Work instruction 1 –
Using the text on cells and organisms, answer each question below on its own line, marked (a), (b), and (c) to match.
(a) What color is a killer cell?
(b) How is an organism's lifespan calculated?
(c) What range of random value is added to an offspring's birth location?
Work instruction 2 – Write the next part of the text on cells and organisms, starting after its last sentence.

A cell can be one of the following types.

Independent Cells

Independent cells are not part of organisms.

• Empty - Dark blue, inert.
• Food - Grayish-blue, provides nourishment for organisms.
• Wall - Gray, blocks organisms movement and reproduction.

Organism Cells

Organism Cells are only found in organisms, and cannot exist on their own in the grid.

• Mouth - Orange, eats food in directly adjacent cells.
• Producer - Green, randomly generates food in directly adjacent empty cells.
• Mover - Light blue, allows the organism to move and rotate randomly.
• Killer - Red, harms organisms in directly adjacent cells (besides itself).
• Armor - Purple, negates the effects of killer cells.
• Eye - Light purple with a slit, allows the organism to see and move intelligently. See further description below.

Organisms

Organisms are structures of cells that eat food, reproduce, and die. When an organism dies, every cell in the grid that was occupied by a cell in its body will be changed to food. Their lifespan is calculated by multiplying the number of cells they have by the hyperparameter Lifespan Multiplier. They will survive for that many ticks unless killed by another organism. When touched by a killer cell, an organism will take damage. Once it has taken as much damage as it has cells in its body, it will die. If the hyperparameter One touch kill is on, an organism will immediatly die when touched by a killer cell.

Reproduction

Once an organism has eaten as much food as it has cells in its body, it will attempt to reproduce. First, offspring is formed by cloning the current organism and possibly mutating it (see below). The offspring birth location is then chosen a certain number of cells in a random direction (up, down, left, right). This number is calculated programmatically such that it is far enough away that it can't intersect with it's parent. Additionally, a random value between 1 and 3 is added to the location to introduce a little variance. Reproduction can fail if the offspring attempts to occupy non-empty cells, like other organisms and food. If reproduction fails, the food required to produce a child is wasted.

Mutation

Offspring can mutate their anatomies in 3 different ways: change a cell, lose a cell, or add a cell. Changing a cell sets a random cell to a random type. Losing a cell removes a random cell. Note that this can result in organisms with "gaps" and cells disconnected from the rest of its body. I consider this a feature, not a bug. To add a cell the organism first selects a cell it already has in its body, then grows a new cell with a random type in a location adjacent to the selected cell.

Information supplied –
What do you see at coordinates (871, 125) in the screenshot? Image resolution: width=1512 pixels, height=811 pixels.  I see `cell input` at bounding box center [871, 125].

Task output 1 –
(a) Red.
(b) By multiplying the number of cells the organism has by the hyperparameter Lifespan Multiplier.
(c) A value between 1 and 3.

Task output 2 –
If an organism mutates, there is a 10% chance that mutation will alter the movement patterns of the organism (see below).

Movement and Rotation

Organisms with mover cells (light blue) are permitted to move freely about the grid. Only a single mover cell is required and adding more doesn't do anything. By default, an organism selects a random direction and moves one cell per tick in that direction for a certain number of ticks. This number is called "Move range", and it can mutate over time.

Organims can also rotate around a central pivot cell. This cell can never be removed by mutation, though it can change type. Movers rotate randomly when they change direction, and their rotation is not necessarily the same as their movement direction, ie, they aren't always facing the direction they are moving. Offspring of all organisms (including static ones) rotate randomly during reproduction. This rotation can be toggled in the simulation controls.

Eyes and Brains

Any organism can evolve eyes, but when an organism has both eyes and mover cells it is given a brain. The eye, unlike other cells, has a direction, which is denoted by the direction of the slit in the cell. It "looks" forward in this direction and "sees" the first non-empty cell within a certain range. It checks the type of the cell and informs the brain, which then decideds how to move. The brain can either ignore (keep moving in whatever direction), chase (move towards the observed cell), or retreat (move in the opposite direction of the observed cell). The brain maps different observed cell types to different actions. For instance, the brain will chase when it sees food and retreat when it sees a killer cell. These behaviors can mutate over time.